She rolls the car out of the parking lot, takes a left turn to the main road, drives over a kilometre, and takes a smooth U-turn back to the Maruti Suzuki Driving School in Chennai, where she is completing her four-wheeler driving course. It’s her third practical class and Saroja Devi (29) feels “confident and happy that I could drive the car so far without a single hiccup, that too with passengers in the back seat.” Thanks to Rotary, she will be able to “earn extra and support my family in a better way,” says the beneficiary of Project Vahini, an initiative of the women’s empowerment team of RID 3232.
Under the initiative, 250 women will receive professional car driving lessons. “We will try to provide them placements too,” says Sharadha Sundaram, chair, district women’s empowerment committee.

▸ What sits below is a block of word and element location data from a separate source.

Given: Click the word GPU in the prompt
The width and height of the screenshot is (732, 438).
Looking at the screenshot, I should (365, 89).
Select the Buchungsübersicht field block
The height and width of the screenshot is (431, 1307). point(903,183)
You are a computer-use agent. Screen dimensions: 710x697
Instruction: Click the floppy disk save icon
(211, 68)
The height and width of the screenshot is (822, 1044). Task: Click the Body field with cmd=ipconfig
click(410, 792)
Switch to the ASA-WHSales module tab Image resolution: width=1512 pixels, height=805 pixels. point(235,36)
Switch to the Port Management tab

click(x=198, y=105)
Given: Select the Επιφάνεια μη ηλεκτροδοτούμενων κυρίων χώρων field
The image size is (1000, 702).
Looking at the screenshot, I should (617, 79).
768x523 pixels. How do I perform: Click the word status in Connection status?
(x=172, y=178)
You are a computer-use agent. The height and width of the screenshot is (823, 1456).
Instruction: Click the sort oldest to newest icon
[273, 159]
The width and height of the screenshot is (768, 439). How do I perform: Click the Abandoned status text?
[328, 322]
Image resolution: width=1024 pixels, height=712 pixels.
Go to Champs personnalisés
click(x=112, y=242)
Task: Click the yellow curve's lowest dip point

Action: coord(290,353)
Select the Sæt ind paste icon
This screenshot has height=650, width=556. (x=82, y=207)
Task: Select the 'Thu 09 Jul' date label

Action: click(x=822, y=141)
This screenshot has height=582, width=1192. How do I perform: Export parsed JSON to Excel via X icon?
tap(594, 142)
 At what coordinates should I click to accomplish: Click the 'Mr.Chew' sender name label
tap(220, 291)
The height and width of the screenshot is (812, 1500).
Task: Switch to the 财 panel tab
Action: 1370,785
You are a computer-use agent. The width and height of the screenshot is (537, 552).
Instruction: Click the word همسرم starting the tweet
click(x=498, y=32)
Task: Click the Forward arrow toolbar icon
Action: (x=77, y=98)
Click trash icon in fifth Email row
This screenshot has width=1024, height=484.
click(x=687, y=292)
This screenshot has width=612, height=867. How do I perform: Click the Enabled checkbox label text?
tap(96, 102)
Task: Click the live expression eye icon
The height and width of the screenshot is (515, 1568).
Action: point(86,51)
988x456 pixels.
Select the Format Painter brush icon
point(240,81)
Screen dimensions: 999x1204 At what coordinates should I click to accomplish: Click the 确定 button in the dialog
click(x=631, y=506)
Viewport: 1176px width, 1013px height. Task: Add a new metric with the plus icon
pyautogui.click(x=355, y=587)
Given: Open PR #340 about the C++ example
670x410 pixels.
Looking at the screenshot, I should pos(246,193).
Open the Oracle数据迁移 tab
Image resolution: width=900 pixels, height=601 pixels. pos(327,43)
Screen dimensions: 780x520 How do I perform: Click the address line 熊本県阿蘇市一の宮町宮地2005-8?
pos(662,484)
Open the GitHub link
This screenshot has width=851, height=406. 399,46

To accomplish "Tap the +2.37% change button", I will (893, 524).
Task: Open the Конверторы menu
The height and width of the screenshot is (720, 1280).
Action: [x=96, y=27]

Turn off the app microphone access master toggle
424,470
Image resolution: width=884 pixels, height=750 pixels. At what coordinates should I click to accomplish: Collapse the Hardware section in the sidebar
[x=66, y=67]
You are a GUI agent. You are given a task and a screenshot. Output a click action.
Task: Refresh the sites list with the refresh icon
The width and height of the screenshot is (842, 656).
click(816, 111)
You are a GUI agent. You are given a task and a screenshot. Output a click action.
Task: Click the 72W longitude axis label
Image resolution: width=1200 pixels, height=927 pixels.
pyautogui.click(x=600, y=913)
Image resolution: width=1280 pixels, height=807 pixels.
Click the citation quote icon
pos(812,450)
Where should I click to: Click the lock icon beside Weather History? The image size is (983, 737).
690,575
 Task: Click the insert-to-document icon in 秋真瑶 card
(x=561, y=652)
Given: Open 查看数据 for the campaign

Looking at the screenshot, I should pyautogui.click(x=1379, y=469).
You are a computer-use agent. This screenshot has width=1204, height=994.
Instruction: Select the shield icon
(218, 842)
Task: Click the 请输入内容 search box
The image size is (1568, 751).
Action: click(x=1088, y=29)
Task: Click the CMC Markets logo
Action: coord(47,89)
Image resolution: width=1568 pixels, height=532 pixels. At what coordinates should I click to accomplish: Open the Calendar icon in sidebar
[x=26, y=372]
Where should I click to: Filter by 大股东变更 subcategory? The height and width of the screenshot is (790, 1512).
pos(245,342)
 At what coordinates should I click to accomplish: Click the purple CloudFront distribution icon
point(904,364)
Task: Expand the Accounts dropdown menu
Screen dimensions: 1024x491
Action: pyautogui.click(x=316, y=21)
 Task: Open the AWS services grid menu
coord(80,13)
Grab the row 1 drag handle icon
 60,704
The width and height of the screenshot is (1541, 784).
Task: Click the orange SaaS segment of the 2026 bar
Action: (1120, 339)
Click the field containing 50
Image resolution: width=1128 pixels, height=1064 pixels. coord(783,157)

The beneficiaries are women aged 18–35 years selected by Dorai Foundation, the sustainability partner in this project. “We want to ensure that they take their training seriously and don’t discontinue the course. The Foundation keeps track of their progress,” she says.
Its founder Dr Sumithra Prasad says that “most of these women are school dropouts and work as domestic help or daily wage workers and suffer domestic abuse. This is an opportunity for them to turn things around.”
Ten Rotary clubs from Chennai have funded the training of the first batch of 20 beneficiaries at ₹10,000 per person. CARS India and Maruti Suzuki Driving School are the training partners in this initiative. “Partnering with Rotary will enhance our brand image and help us be part of an important cause that will improve our community,” says Syed Fahim, managing director of CARS India.
The training comprises 14 rigorous modules over a month and also includes personal grooming and communication skills training. “At the end of the first 21 days of training, they’ll know the basic traffic rules and have hands-on driving experience through simulators and on-road driving, and the confidence to take the driving exam at the RTO to obtain a driving licence,” says T R Rejith, senior manager at the Maruti Driving School where six beneficiaries are being trained.
Sanjana, a transgender and beneficiary of Project Vahini, thanks Rotary “for providing me an opportunity to learn driving. This is a welcome move to showcase the inclusivity of the LGBTQ community. The sponsorship gives transwomen like me a chance to learn a new skill that I wouldn’t have been able to afford.”
Sharadha says she has received requests from individuals and organisations to hire Sanjana for chauffeur service. “That is a win for Project Vahini. Rotary has not only changed the way people look at transgenders but will inspire more members of the trans community to take up decent jobs.”
The first batch of beneficiaries received their driving licence at the district conference of RID 3232. RIPR Elizabeth Usovicz, who was the chief guest at the discon was “happy to handover the licences to the beneficiaries. As the chair of the Empowering Girls Task Force, (which was established as part of PRIP Shekhar Mehta’s initiative) I know the impact of projects like this. This initiative does not just improve the lives of these women but their families too.” She urged that Rotary clubs in RID 3232 “should develop a framework and resources to participate in and promote service projects that focus on the health, education, safety, well-being, and economic development of women and girls.”
Uma Maheshwari V (33), another beneficiary, was brimming with joy on receiving her licence. “I couldn’t think of sitting in a car but Rotary put me in the driver’s seat and now I will drive my life to success.”